The conventional mermaid form of the fish-tailed, human-torsoed creature is reversed in as Les Merveilles de la nature, making a creature of fantasy even more unreal. Despite their petrification in stone, the figures appear to be very much alive, with an uncannily human quality, as Les Merveilles de la nature is exemplary of Magritte's use of the theme and appearance of petrification throughout the 1950s. The painting also contains visual elements found in earlier paintings, such as the ghost ship that blends with the waves on the horizon, which made its first appearance in The Seducer (1950), or the figures themselves, found in an earlier incarnation Collective Invention (1935).

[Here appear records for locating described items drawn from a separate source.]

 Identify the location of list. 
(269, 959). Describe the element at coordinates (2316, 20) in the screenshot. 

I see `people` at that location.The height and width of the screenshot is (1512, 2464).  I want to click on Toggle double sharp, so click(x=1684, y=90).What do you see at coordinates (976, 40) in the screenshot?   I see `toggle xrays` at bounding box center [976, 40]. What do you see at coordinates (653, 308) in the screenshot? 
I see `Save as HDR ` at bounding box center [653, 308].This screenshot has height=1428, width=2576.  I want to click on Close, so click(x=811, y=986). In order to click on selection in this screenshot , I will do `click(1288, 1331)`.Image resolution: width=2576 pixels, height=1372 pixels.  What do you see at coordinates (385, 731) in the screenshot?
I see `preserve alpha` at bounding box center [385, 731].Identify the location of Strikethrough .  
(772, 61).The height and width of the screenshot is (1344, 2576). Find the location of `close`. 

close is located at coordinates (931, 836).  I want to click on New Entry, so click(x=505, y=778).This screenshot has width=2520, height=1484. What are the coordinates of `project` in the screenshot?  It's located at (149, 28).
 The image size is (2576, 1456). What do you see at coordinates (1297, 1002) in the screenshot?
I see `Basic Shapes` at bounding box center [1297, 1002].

Magritte, like many of the Surrealists, was well acquainted with the prose poem Les Chants de Maldoror by the nineteenth-century French poet Isidore Ducasse, who worked under the pseudonym Comte de Lautréamont. Among the illustrations that Magritte created for a 1948 edition of Lautréamont's work was a depiction of a fish with human legs sitting on a rock by the sea with a small ship coursing the waves in the distance. This association may account for the confusion over the painting's title, once given as The Lovers in a 1964 exhibition in Little Rock, Arkansas, and for a long time known at the MCA as Song of Love. Magritte had informed Joseph and Jory Shapiro, the original owners of the work, that the title was Le Chant d'amour. Yet, when asked by his friend Harry Torezyner at the time of his retrospective at The Museum of Modern Art in 1965, Magritte said that he could not remember the title. Research for the recent catalogue raisonné of Magritte's work revealed the painting's actual title and the date of creation, proving that the painting had been in a mermaid theme exhibition and a solo exhibition at La Siréne in Brussels in 1953, thereby identifying the sole work unaccounted for from this period, The Wonders of Nature (Merveilles de la nature).